** START OF LISTED RECORDS **
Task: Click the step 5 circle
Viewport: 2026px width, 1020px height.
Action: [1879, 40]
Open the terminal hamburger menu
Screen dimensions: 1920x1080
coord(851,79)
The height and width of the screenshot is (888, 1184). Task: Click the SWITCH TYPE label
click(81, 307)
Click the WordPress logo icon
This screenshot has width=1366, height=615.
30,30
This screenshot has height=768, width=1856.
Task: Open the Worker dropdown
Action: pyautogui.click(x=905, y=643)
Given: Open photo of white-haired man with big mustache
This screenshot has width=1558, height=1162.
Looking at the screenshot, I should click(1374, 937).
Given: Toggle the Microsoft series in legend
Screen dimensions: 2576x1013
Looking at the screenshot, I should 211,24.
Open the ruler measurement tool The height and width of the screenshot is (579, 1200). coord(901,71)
** END OF LISTED RECORDS **
### WRITTEN REQUEST
Can you reproduce the whole listing above word for word, with every line kept the same?

### ANSWER TO THE PROBLEM
Task: Click the step 5 circle
Viewport: 2026px width, 1020px height.
Action: [1879, 40]
Open the terminal hamburger menu
Screen dimensions: 1920x1080
coord(851,79)
The height and width of the screenshot is (888, 1184). Task: Click the SWITCH TYPE label
click(81, 307)
Click the WordPress logo icon
This screenshot has width=1366, height=615.
30,30
This screenshot has height=768, width=1856.
Task: Open the Worker dropdown
Action: pyautogui.click(x=905, y=643)
Given: Open photo of white-haired man with big mustache
This screenshot has width=1558, height=1162.
Looking at the screenshot, I should click(1374, 937).
Given: Toggle the Microsoft series in legend
Screen dimensions: 2576x1013
Looking at the screenshot, I should 211,24.
Open the ruler measurement tool The height and width of the screenshot is (579, 1200). coord(901,71)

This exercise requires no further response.